Yahudiliğin üç yeni yılından birinin içindeyiz. Aslında dört de… Yazıma karışık bir şekilde başlamayıp, hatırlamayanlar için açıklayayım. Roş Aşana, insanın yaratılışını anan yeni yıldır. Mısır’dan Çıkış’ı anan Pesah, ayların başlangıcıdır. Tu Bişvat (15 Şevat) ağaçların yeni yılıdır. Bir de artık kutlanmayan, hayvanlarla ilgili ondalık vergisinin ödendiği, hayvanların yeni yılı vardır.
Her yeni yıl, yeni kararlar alma ve uygulama fırsatıdır. Yazımın başlığında belirttiğimin aksine, bu Pesah “yaşasın kötülük” demek yerine kötülüğe veda etsek nasıl olur?

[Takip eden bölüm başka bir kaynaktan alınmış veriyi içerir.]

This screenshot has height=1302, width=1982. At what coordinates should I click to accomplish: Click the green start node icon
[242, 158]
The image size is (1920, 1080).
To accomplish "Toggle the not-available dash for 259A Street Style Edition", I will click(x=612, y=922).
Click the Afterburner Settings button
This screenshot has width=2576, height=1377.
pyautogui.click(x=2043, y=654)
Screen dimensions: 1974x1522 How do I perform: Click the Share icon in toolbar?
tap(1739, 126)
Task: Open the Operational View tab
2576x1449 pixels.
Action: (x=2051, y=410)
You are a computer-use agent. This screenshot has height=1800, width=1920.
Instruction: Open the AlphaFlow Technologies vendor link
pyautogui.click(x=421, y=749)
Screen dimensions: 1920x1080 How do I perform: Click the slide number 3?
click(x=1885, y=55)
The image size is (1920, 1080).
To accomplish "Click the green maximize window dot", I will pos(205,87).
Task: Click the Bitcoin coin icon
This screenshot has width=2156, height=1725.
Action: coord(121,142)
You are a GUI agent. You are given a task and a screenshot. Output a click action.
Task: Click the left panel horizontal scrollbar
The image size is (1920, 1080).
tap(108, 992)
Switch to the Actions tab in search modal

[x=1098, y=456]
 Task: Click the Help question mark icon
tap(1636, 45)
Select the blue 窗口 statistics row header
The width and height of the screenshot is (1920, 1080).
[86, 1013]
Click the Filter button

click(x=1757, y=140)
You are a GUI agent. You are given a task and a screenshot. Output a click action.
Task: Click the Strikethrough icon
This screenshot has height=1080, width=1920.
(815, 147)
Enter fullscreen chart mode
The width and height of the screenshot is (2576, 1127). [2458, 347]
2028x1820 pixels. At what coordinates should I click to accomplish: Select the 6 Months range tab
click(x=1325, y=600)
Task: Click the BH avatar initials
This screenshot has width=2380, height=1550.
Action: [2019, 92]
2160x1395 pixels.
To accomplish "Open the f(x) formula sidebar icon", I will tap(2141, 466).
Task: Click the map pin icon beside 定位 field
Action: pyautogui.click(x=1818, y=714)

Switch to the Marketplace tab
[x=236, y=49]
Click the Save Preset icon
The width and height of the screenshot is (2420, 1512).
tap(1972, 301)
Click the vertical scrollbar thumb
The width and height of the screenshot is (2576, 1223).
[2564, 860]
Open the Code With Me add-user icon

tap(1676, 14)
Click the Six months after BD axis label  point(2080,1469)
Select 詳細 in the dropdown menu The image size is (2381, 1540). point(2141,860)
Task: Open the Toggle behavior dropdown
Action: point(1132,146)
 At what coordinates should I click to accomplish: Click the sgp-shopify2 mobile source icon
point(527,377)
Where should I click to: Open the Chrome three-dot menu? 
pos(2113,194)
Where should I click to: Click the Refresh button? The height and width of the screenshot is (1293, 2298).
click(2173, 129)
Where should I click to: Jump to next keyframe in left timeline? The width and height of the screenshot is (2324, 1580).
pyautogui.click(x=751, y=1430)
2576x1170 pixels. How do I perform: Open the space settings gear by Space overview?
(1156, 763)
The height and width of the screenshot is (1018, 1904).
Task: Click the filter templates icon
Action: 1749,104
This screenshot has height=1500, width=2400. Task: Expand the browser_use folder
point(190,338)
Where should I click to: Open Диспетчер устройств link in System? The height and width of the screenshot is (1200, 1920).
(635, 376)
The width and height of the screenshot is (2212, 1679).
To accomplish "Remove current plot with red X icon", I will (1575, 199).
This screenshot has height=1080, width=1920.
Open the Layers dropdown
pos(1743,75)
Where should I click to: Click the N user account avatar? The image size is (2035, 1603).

Daha yeni yazdım, insanoğlu kötüdür, kötü bir dürtü ile doğmuştur ancak herkes aynı derecede kötü değildir. Kimi kötüye hiç bulaşmaz, laşon ara (kötü konuşma, dedikodu) yapmamak için normal sohbetlere bile girişmez. Kimi küçük kötülükler yapar ama sonrasında vicdanı onda rahat huzur bırakmaz. Kimi ise büyük bir şevk ve zevkle insanlara tuzaklar kurar ve ardından övünür durur. Bunu da daha önce yazmıştım. Aşem bu tür insanlara engel olmaz, kötülük kapılarını sonuna dek açar ki, zamanı geldiğinde ruhlarını yok edebilsin. Şimdi bana diyeceksiniz ki, ruh enerjidir, nasıl yok edilebilir? Fizik kanunlarını koyan Aşem’dir ve bu kurallarla dilediği gibi oynayabilir. Bizim kafamızı yormamıza gerek yok. Eğer kötücül bir ruhu yok etmeye karar vermişse, eder, hepsi bu.
Uzunca bir süre evvel epey aşk romanı yazmıştım. Kimi yayımlandı, kimi ise klasörlerde kaldı. Yayınevleriyle uğraşmak o zamanlar çok yıpratıcıydı. Şimdi nasıl bilmiyorum doğrusu ama benim hayattaki çizgim değiştiğinden, yeniden keşfetmeye niyetim yok.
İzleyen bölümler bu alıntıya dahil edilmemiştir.